::: EXTRACTED TEXT

I don’t stick to one-line protocols, never worked for my patients that way. I mix core Ayurvedic methods—Panchakarma, Basti, Marma points, oils, swedana, all that—with Acupuncture, some Quantum therapy tools I picked up later, & sometimes Mantra chikitsa if the pattern’s deeper. When a case’s stubborn, I even consider Jyotish influences—not for predictions, but to spot repeating energetic patterns. Not everyone is open to that part tho. And that's fine.
In cases like hemiplegia, trauma, or conditions where ppl have lost function, I track even the smallest progress—finger twitching after 20 days of nothing can be huge. But all of this only works if the root constitution’s understood. Prakriti-Vikriti is non-negotiable, otherwise treatments just float around without landing.

::::::
::: PROVIDED DATA

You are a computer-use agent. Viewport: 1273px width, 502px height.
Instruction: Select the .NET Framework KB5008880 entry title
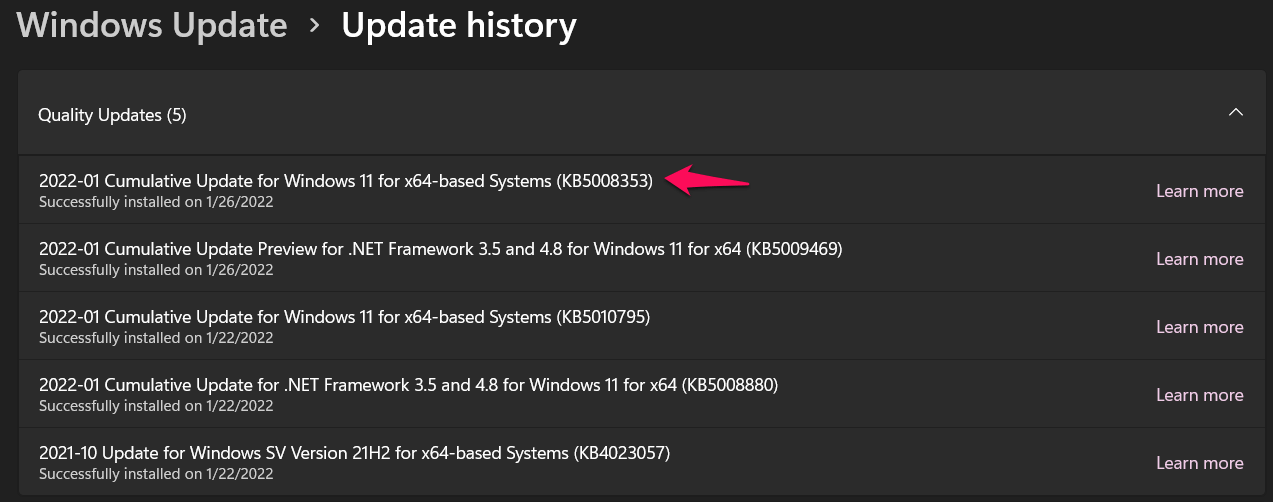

::::::

*REQUIRED TASKS:*
1. According to the passage on combining Ayurvedic and other therapies, what is non-negotiable?
2. Write the next few sentences of the passage on combining Ayurvedic and other therapies, picking up after its last sentence.
The material plays no part in what follows.

*EXERCISE RESPONSES:*
1. Prakriti-Vikriti, understanding the root constitution, is non-negotiable.

2.
Every patient who comes to me brings a different puzzle. I don’t use fixed “packages”—each treatment becomes its own evolving plan, sometimes fast, sometimes slow. But I always stay close to the classical Ayurvedic base—text-based logic, herbs, diagnosis through pulse or tongue—but yeah, I'm flexible about *how* we apply those principles.
The work is demanding but I actually like digging deep into complex pain pathways, where both physical & emotional imprints need untangling. That’s where Ayurveda, if applied with care & intuition, really shines.